### What to work on:
Repeat the lines of the records from the line containing "Given: Click the #digitalmarketing hashtag" through the end of the records, including both ends, and leave the pictures out of your answer.

(Interface element records)
·····

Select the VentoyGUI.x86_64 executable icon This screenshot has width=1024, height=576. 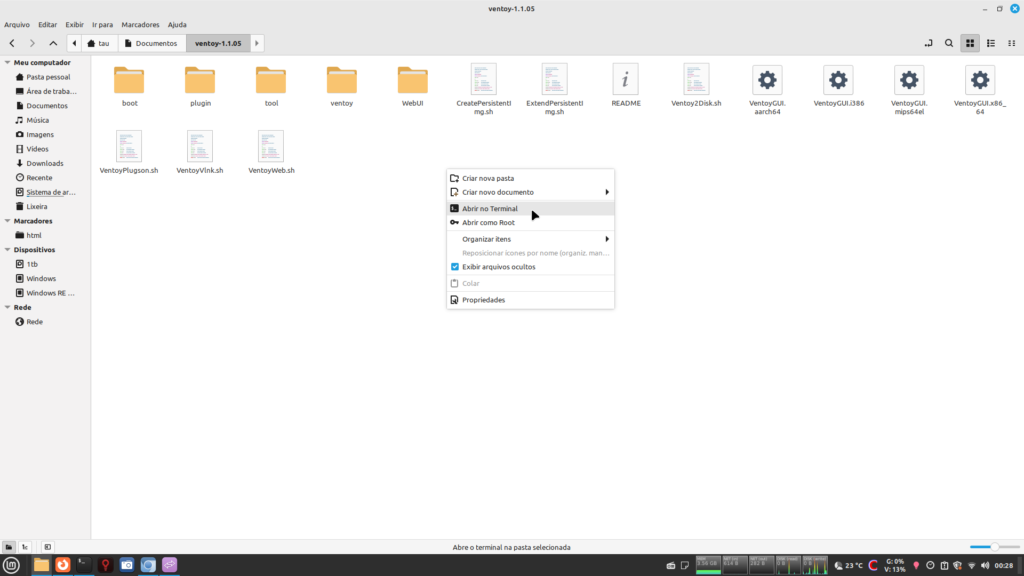click(x=980, y=80)
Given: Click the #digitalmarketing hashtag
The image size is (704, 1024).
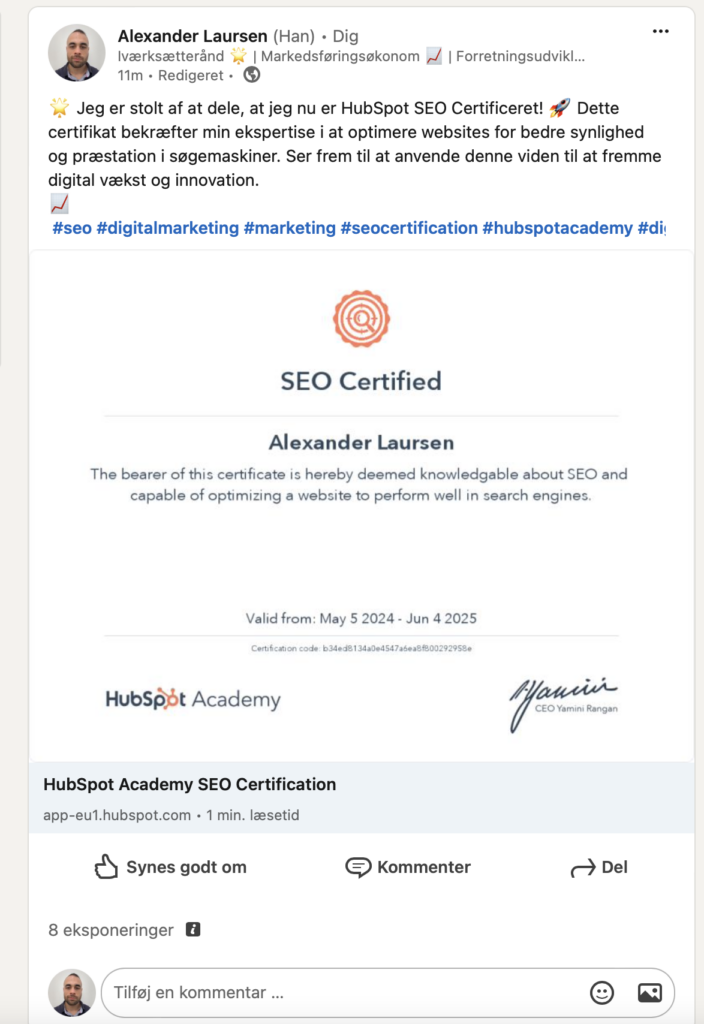Looking at the screenshot, I should (167, 228).
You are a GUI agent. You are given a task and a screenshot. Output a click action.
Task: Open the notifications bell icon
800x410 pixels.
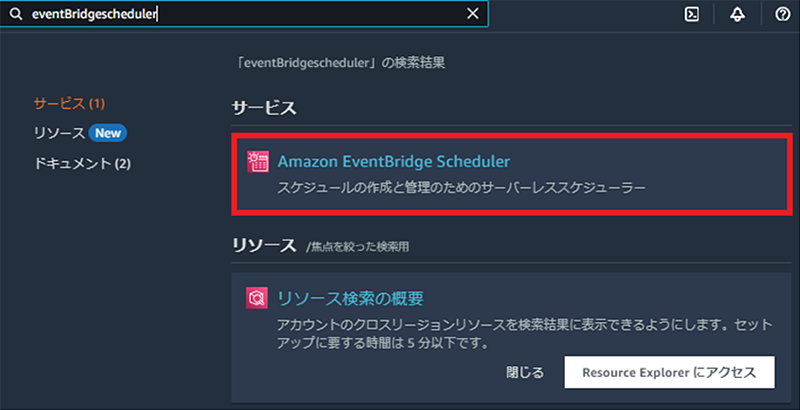[737, 14]
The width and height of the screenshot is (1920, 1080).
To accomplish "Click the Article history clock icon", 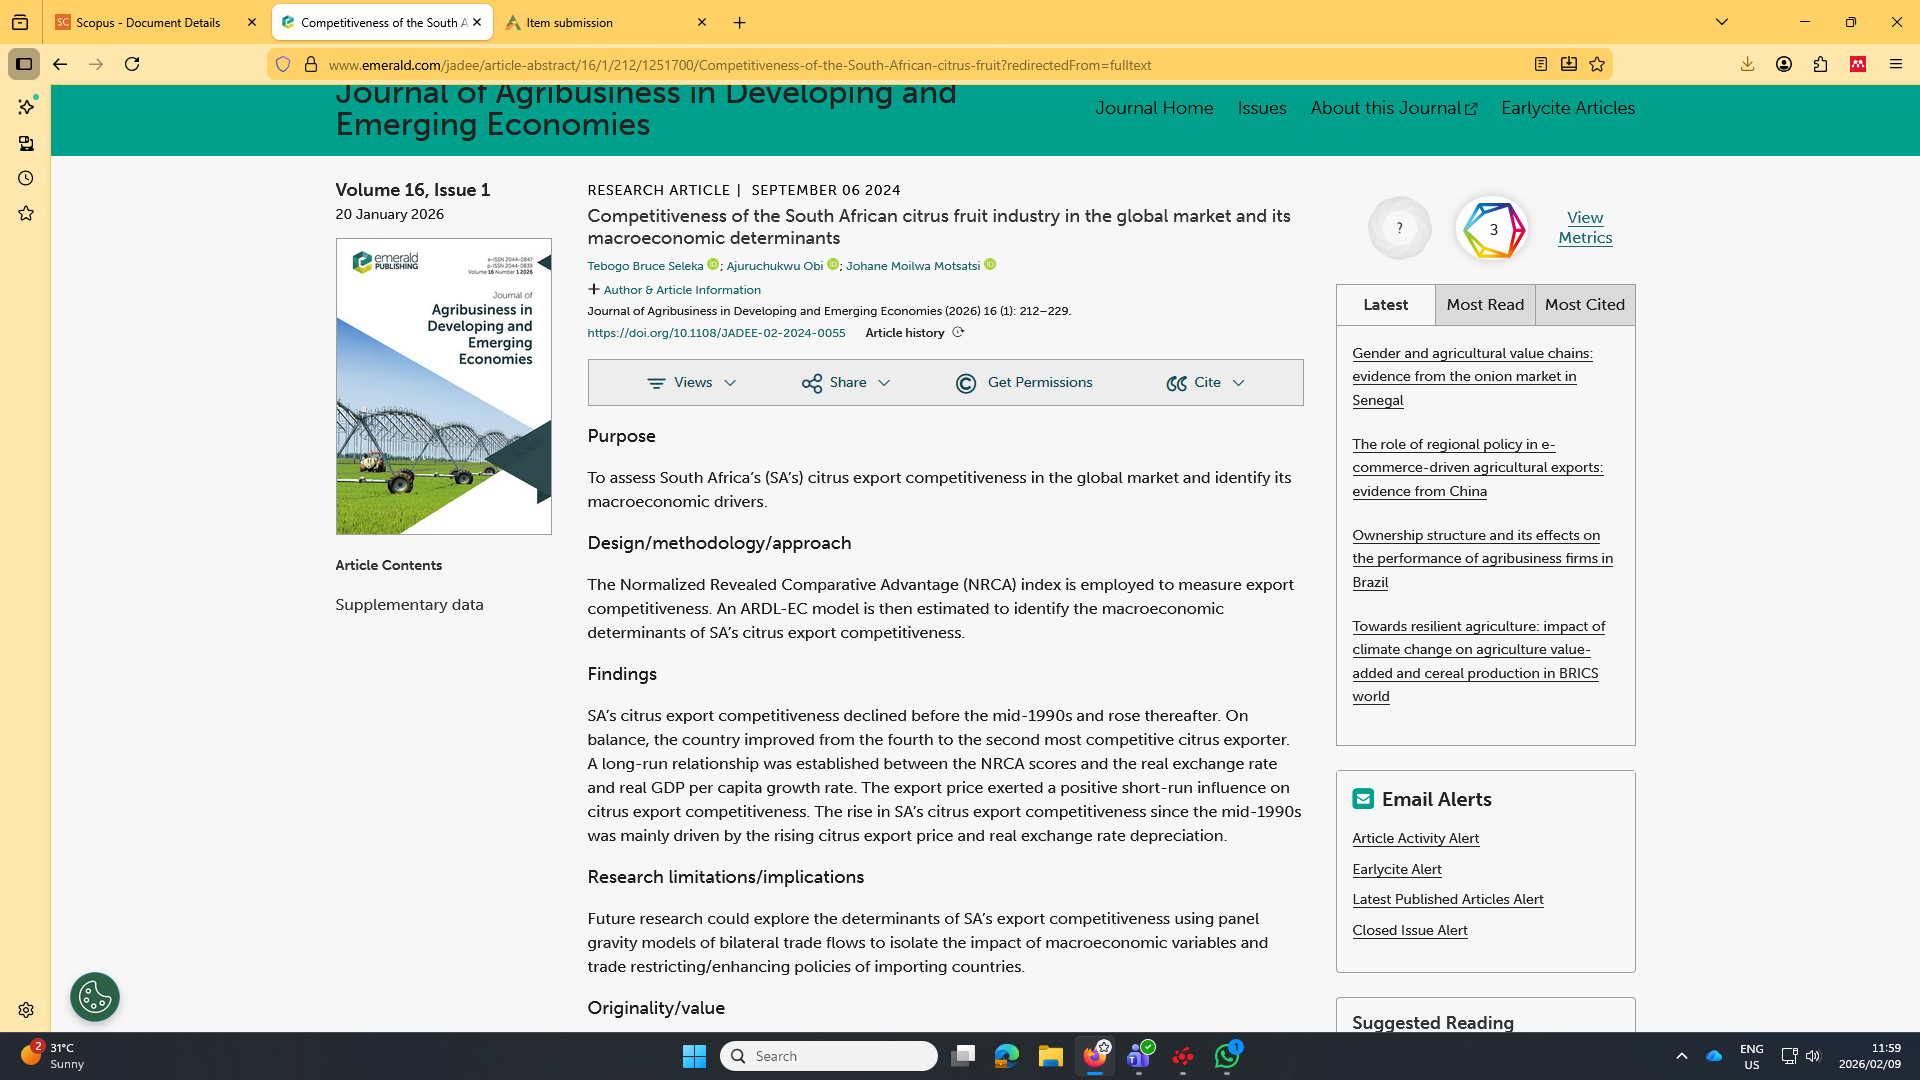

·····

### Reply:
Given: Click the #digitalmarketing hashtag
The image size is (704, 1024).
Looking at the screenshot, I should (167, 228).
You are a GUI agent. You are given a task and a screenshot. Output a click action.
Task: Open the notifications bell icon
800x410 pixels.
[737, 14]
The width and height of the screenshot is (1920, 1080).
To accomplish "Click the Article history clock icon", 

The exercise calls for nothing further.